1. Alfred Hitchcock Premiere Collection: The Lodger, Sabotage, Young and Innocent, Rebecca, Lifeboat, Spellbound, Notorious, The Paradine Case. Top-notch collection of Hitchcock thrillers with stars like Cary Grant, Ingrid Bergman, Laurence Olivier and Gregory Peck. Fabulous documentaries in this newly restored box set from MGM/Fox plus informative liner notes.
2. The 39 Steps (1935): One of Hitchcock's early British films that caught the attention of Hollywood. Canadian Richard Hannay (Robert Donat) is on the run from British police after a woman caught up in an espionage plot is murdered in his London apartment.
3: To Catch A Thief (1955): A light and amusing thriller with gorgeous French Riviera locations about a retired jewel thief wrongly accused of new crimes. This was the film that tempted Cary Grant out of early retirement and paired him with the gorgeous Grace Kelly.
4. Vertigo (1958): Considered by many to be Hitchcock's masterpiece. James Stewart is a cop who quit his job after his fear of heights led to the death of a colleague. Hired by an old friend to follow his troubled wife, Stewart discovers the woman (Kim Novak) is obsessed by a dead ancester "mad Carlotta" - and soon he's obsessed with his subject, too. Fascinating blend of mystery, reincarnation and murder.

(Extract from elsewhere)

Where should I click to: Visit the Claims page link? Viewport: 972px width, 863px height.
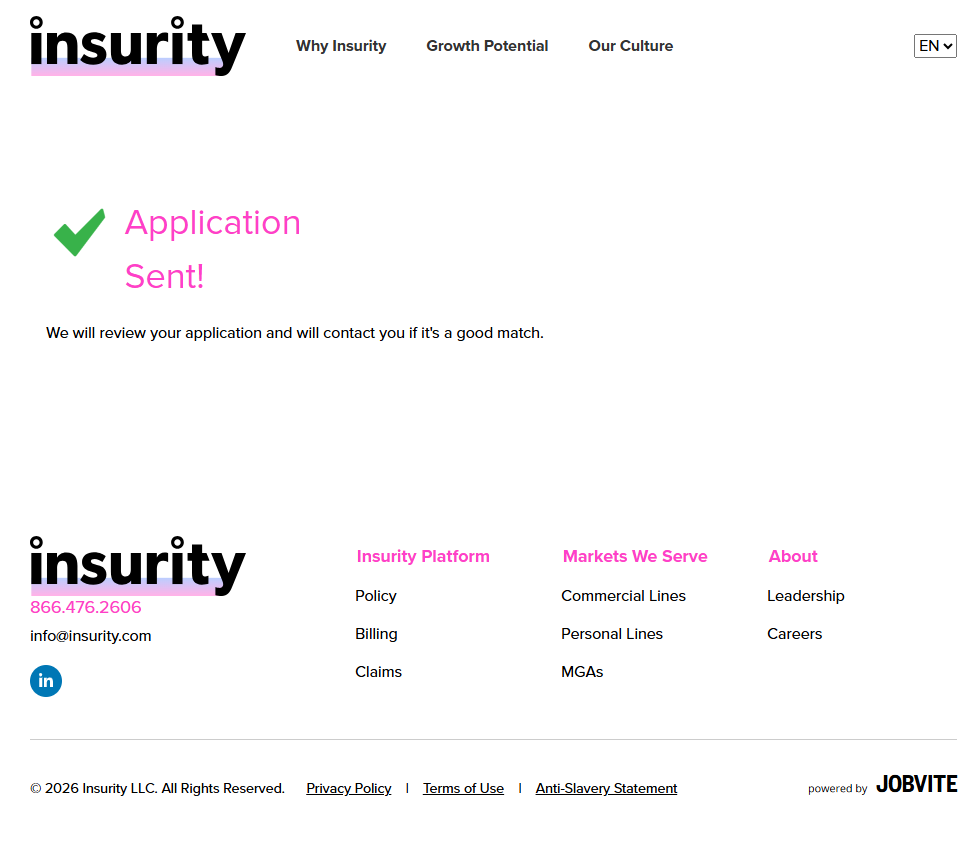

5. North By Northwest (1959): Cary Grant's best film as he plays an advertising executive mistaken for a spy. Framed for murder and on the run from foreign agents and the police, Grant romances the beautiful Eve (Eva Marie Saint) and has a nasty encounter with a crop spraying airplane in one of cinema's most unforgettable sequences.
6. Psycho (1960): Easily the most shocking and controversial of Hitchcock's films. A slasher flick, no less, years ahead of its time and much imitated. Janet Leigh, on the run after stealing $40,000, discovers the isolated Bates Motel where the lonely Norman Bates (Anthony Perkins) lives with his nagging - and ultimately terrifying - invalid mother. Still very scary after all these years.
7. The Birds (1963): Hitchcock took the very scary thought of birds turning on man (they outnumbers us by billions) and created an unforgettable, nightmarish flick. Rod Taylor and Tippi Hedren star.